EXERCISE BRIEF:
Copy every one of the entries below character for character, keeping each line as it is.

EXERCISE INPUTS:
>> BEGIN

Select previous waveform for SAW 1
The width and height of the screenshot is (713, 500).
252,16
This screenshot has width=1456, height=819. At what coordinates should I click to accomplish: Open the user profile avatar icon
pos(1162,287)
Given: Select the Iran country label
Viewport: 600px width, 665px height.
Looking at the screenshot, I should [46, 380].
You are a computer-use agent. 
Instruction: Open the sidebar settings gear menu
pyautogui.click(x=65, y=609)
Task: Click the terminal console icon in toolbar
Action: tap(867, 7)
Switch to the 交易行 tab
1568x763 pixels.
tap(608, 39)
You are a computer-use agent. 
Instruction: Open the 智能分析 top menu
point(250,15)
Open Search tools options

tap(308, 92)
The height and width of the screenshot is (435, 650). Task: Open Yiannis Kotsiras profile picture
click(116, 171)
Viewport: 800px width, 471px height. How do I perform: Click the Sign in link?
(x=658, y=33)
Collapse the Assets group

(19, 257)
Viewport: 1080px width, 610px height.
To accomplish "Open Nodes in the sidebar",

>> END

SOLVED EXERCISE:
Select previous waveform for SAW 1
The width and height of the screenshot is (713, 500).
252,16
This screenshot has width=1456, height=819. At what coordinates should I click to accomplish: Open the user profile avatar icon
pos(1162,287)
Given: Select the Iran country label
Viewport: 600px width, 665px height.
Looking at the screenshot, I should [46, 380].
You are a computer-use agent. 
Instruction: Open the sidebar settings gear menu
pyautogui.click(x=65, y=609)
Task: Click the terminal console icon in toolbar
Action: tap(867, 7)
Switch to the 交易行 tab
1568x763 pixels.
tap(608, 39)
You are a computer-use agent. 
Instruction: Open the 智能分析 top menu
point(250,15)
Open Search tools options

tap(308, 92)
The height and width of the screenshot is (435, 650). Task: Open Yiannis Kotsiras profile picture
click(116, 171)
Viewport: 800px width, 471px height. How do I perform: Click the Sign in link?
(x=658, y=33)
Collapse the Assets group

(19, 257)
Viewport: 1080px width, 610px height.
To accomplish "Open Nodes in the sidebar",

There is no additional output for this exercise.